READING PASSAGE =>
────────────────────

The previous day’s cemetery had the pomp and formality you would expect from a papal mass. The elegant, 19th century tombs were built when Napoleon issued his public health codes which mandated that burials take place outside the city walls, under sanitary, modern conditions. These laws were put into place to obliterate macabre little ad hoc crypts like this one. Here, vertebrae were made into rickety electric chandeliers. Skulls were mounted on the wall to form a cross, or stacked in cabinets or piled onto the altar. A stray ribcage slumped in a corner. I recognized him from a previous visit, when he used to have a skull and had been propped up on a rod like a human pogo stick. Time keeps on slippin’, I suppose.

I’ve done a bit of research on this oratory so I decided to offer a little context to a group of confused and slightly unsettled folks from Boston who came down. They had just been walking down the street and came in because the nice nun told them to. I explained that this confraternity used to walk out to the countryside to collect the bodies of dead migrant workers from the fields. They gave them a Catholic burial in the crypt here, but a Catholic burial doesn’t actually require you to stay buried. So the bodies were eventually dug up and used as decoration or better yet, as actors in the theatrical scenes the confraternity staged for All Souls’ Day in the 18th and 19th centuries. If you want my full tour, you can read this previous guest blog I wrote which includes old photos of what the crypt looked like in its heyday.

────────────────────

PROVIDED RECORDS =>
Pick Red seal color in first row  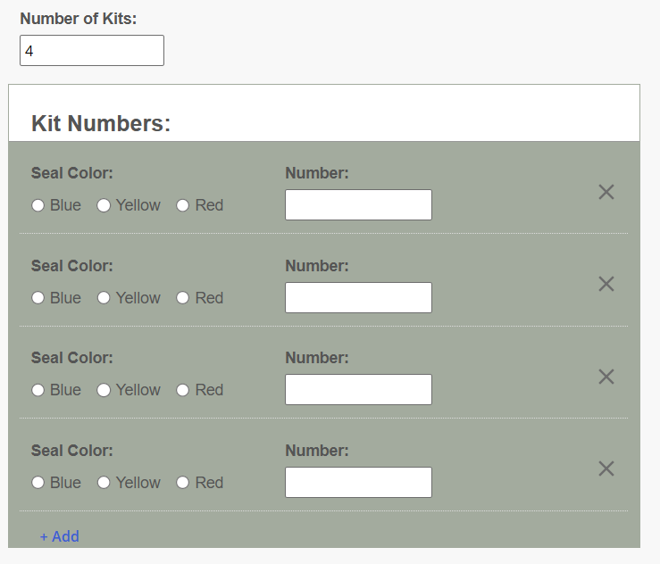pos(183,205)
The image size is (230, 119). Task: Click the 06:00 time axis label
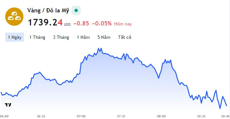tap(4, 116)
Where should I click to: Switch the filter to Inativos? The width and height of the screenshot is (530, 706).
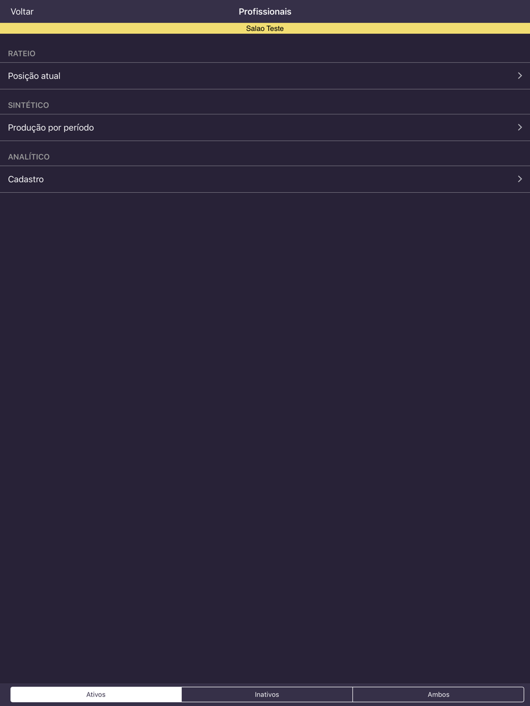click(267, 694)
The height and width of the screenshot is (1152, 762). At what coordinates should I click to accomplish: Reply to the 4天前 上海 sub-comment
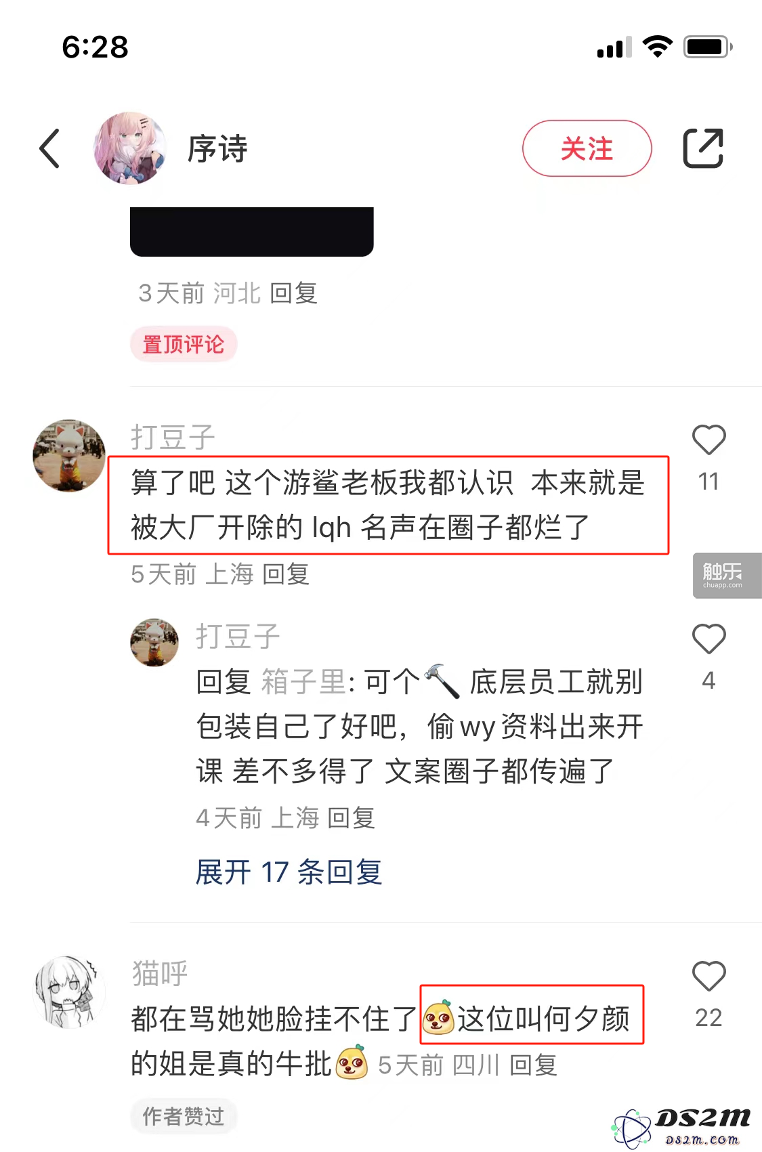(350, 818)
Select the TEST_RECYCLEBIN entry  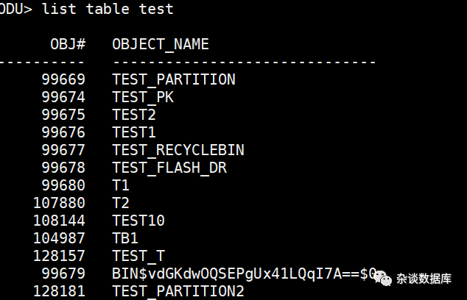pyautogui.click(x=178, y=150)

────────────────────

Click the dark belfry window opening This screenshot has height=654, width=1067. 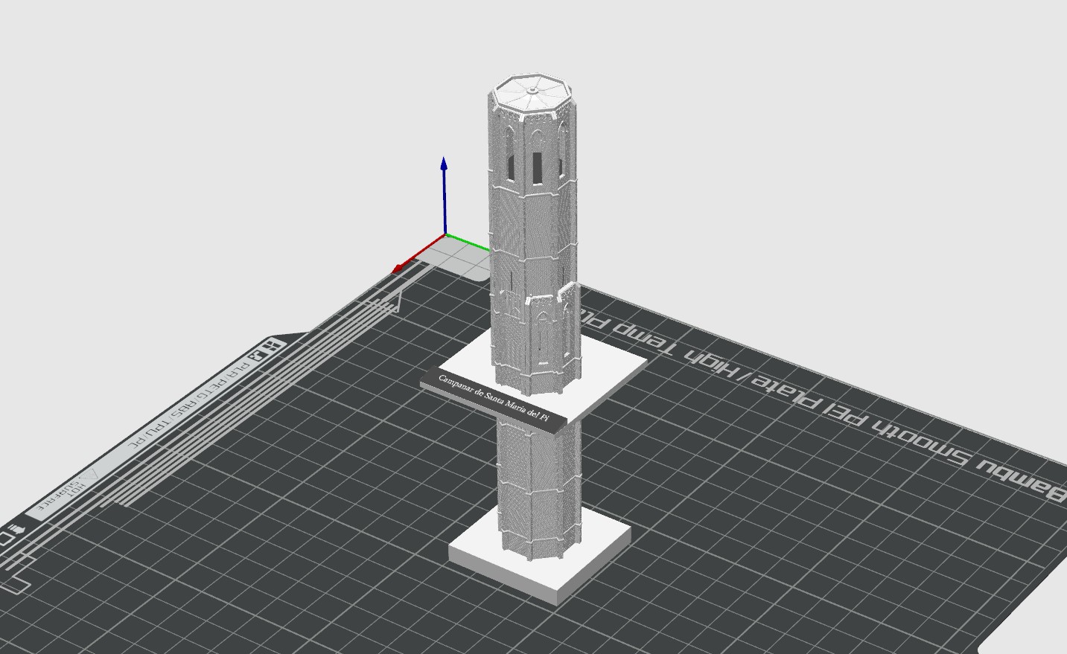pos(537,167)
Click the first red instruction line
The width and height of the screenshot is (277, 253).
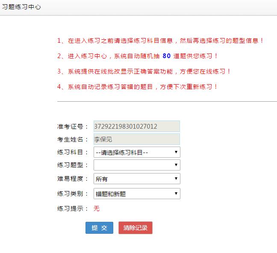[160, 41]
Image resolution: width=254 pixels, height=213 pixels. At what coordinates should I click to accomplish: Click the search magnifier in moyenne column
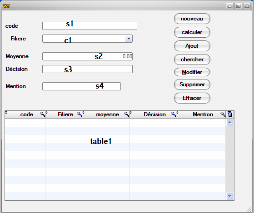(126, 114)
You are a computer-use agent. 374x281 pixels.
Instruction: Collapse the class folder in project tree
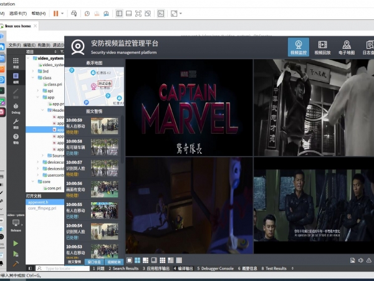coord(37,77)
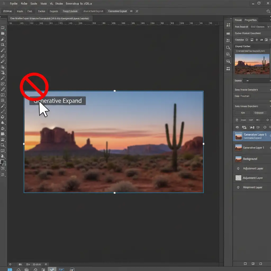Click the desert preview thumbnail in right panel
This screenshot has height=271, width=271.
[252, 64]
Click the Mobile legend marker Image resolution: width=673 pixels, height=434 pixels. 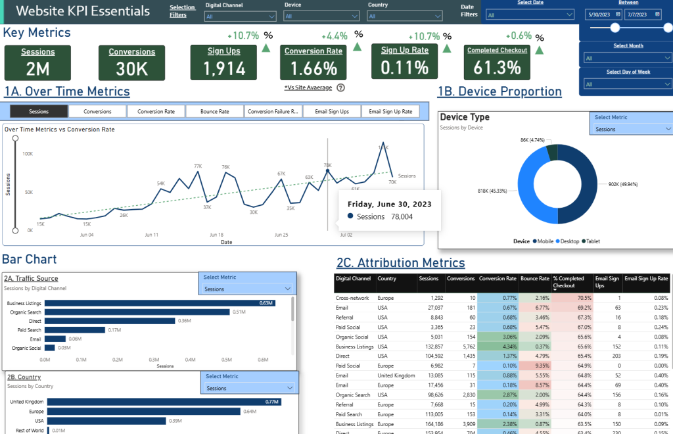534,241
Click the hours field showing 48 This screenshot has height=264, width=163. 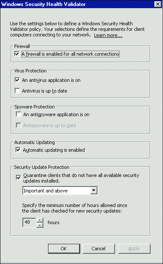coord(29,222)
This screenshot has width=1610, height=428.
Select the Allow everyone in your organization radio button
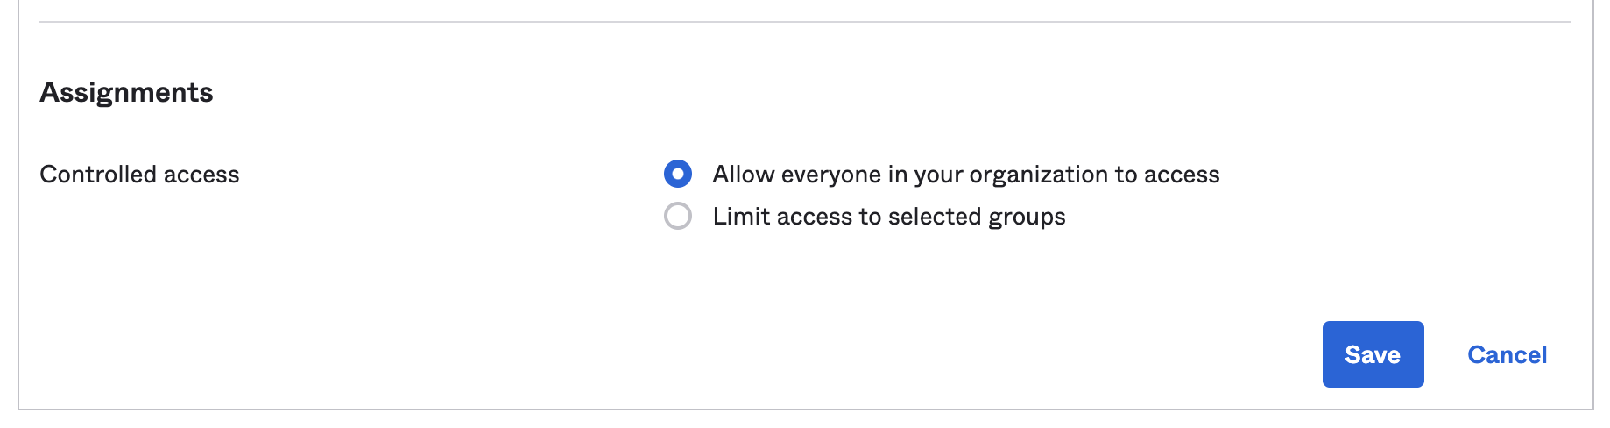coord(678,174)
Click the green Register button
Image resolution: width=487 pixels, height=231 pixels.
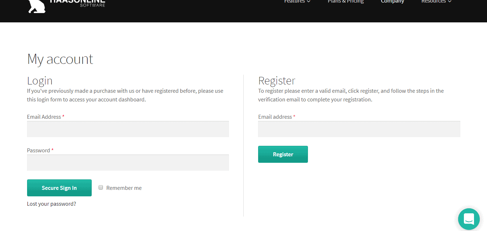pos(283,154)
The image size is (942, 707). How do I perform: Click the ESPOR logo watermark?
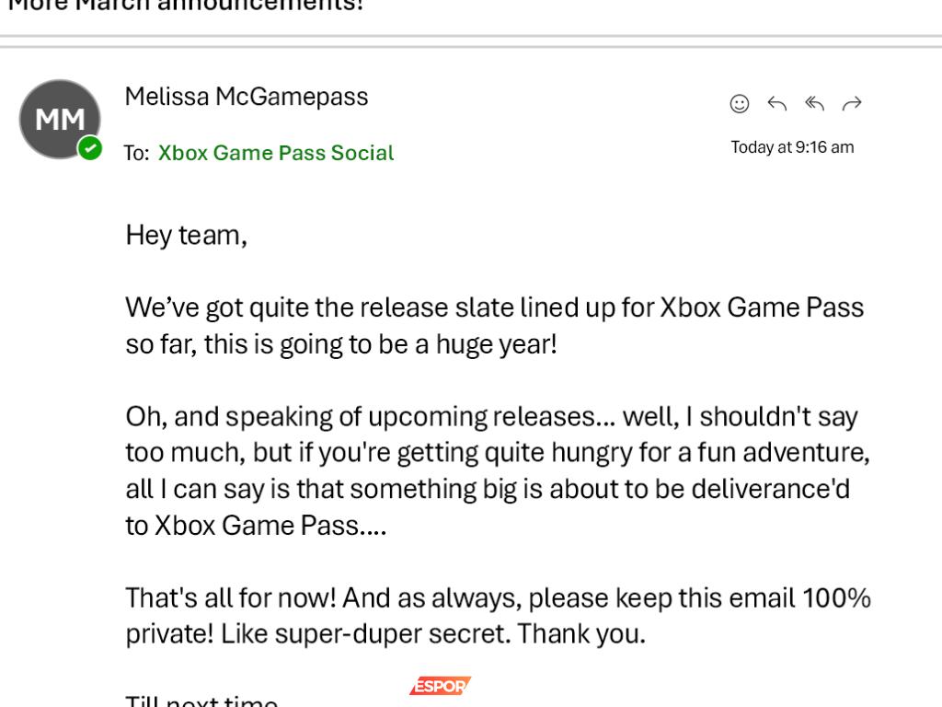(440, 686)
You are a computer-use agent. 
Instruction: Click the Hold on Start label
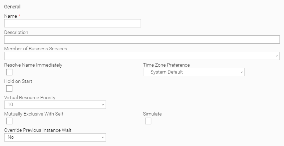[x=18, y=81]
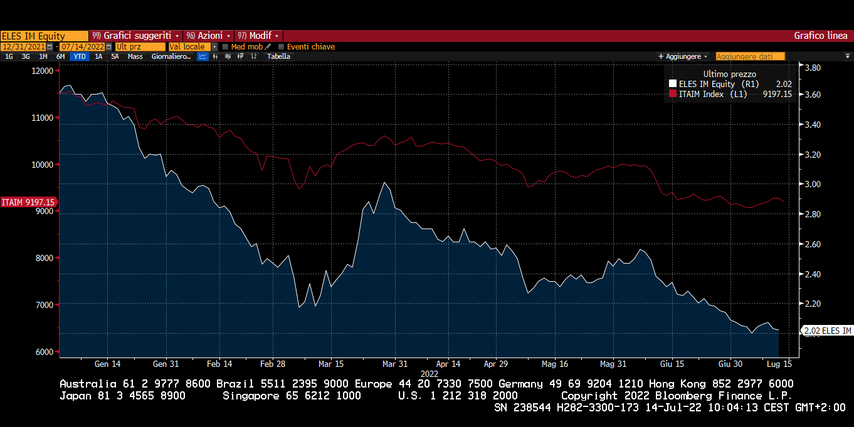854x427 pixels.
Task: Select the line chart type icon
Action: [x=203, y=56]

────────────────────

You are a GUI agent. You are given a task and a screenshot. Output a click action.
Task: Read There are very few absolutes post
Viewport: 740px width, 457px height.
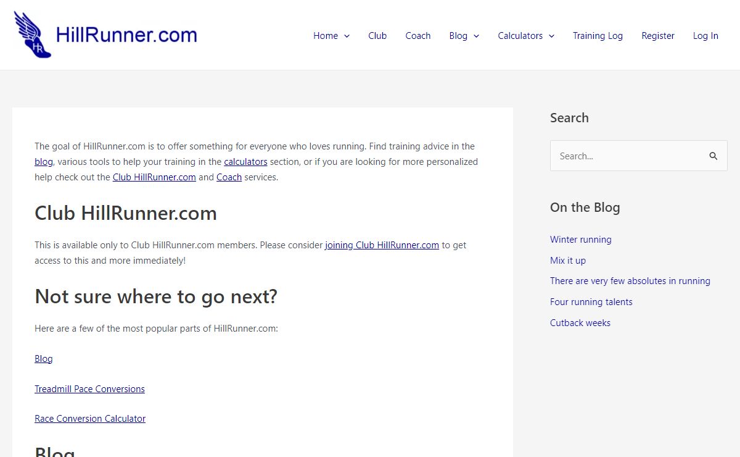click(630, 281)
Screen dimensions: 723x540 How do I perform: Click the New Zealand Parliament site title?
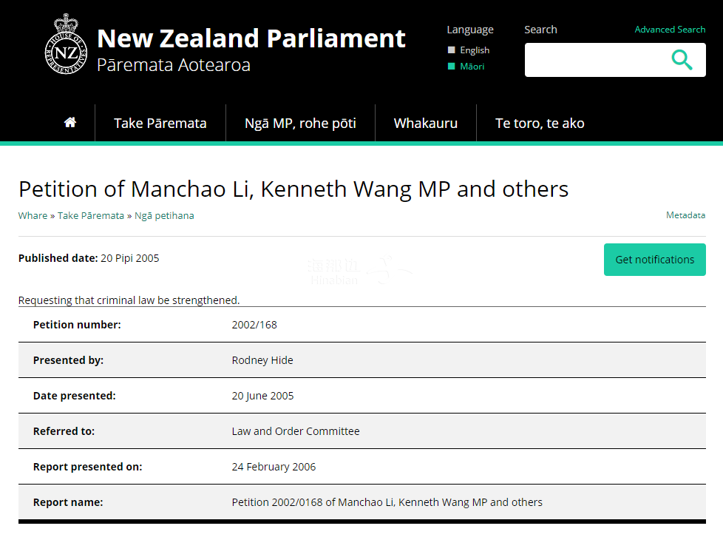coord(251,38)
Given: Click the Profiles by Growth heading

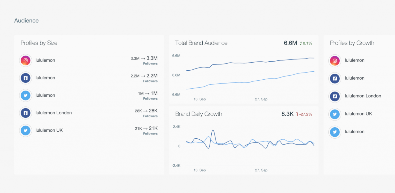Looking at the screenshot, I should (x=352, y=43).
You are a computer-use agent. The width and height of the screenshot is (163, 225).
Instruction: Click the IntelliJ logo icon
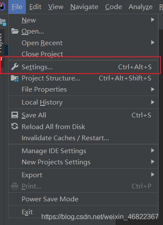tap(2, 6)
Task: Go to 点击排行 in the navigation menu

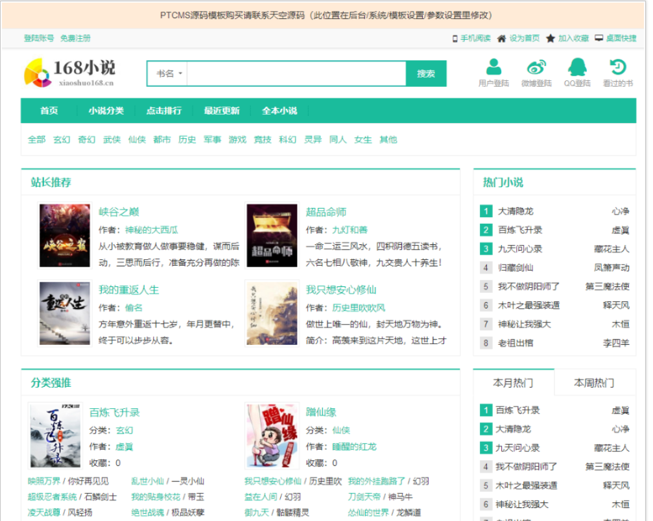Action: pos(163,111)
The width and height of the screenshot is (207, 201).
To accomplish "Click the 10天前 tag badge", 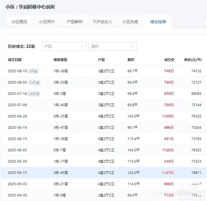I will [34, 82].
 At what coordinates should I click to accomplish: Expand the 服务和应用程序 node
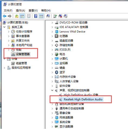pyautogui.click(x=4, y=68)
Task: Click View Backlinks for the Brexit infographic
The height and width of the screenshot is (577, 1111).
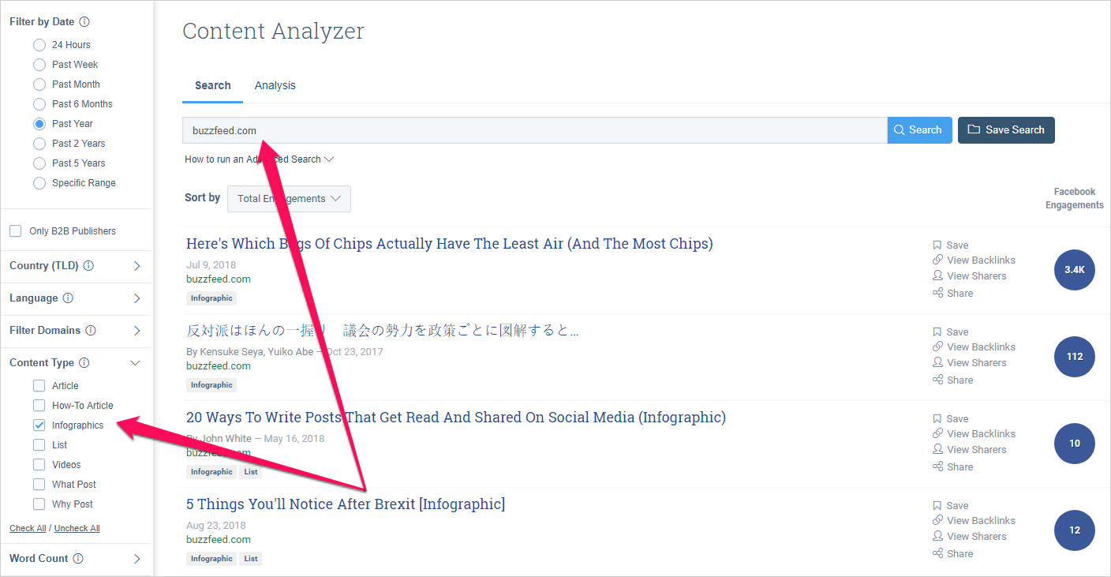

────────────────────

REQUIRED WORK =>
1: Write out the part of the crypt passage that begins with the words "The previous day’s" and stops after the words "slippin’, I suppose.".
2: List every place in the crypt passage where the skulls were put.
The records have nothing to do with the crypt passage.

ACTIVITY ANSWERS =>
1:
The previous day’s cemetery had the pomp and formality you would expect from a papal mass. The elegant, 19th century tombs were built when Napoleon issued his public health codes which mandated that burials take place outside the city walls, under sanitary, modern conditions. These laws were put into place to obliterate macabre little ad hoc crypts like this one. Here, vertebrae were made into rickety electric chandeliers. Skulls were mounted on the wall to form a cross, or stacked in cabinets or piled onto the altar. A stray ribcage slumped in a corner. I recognized him from a previous visit, when he used to have a skull and had been propped up on a rod like a human pogo stick. Time keeps on slippin’, I suppose.

2:
- The wall (mounted to form a cross)
- Cabinets (stacked)
- The altar (piled onto it)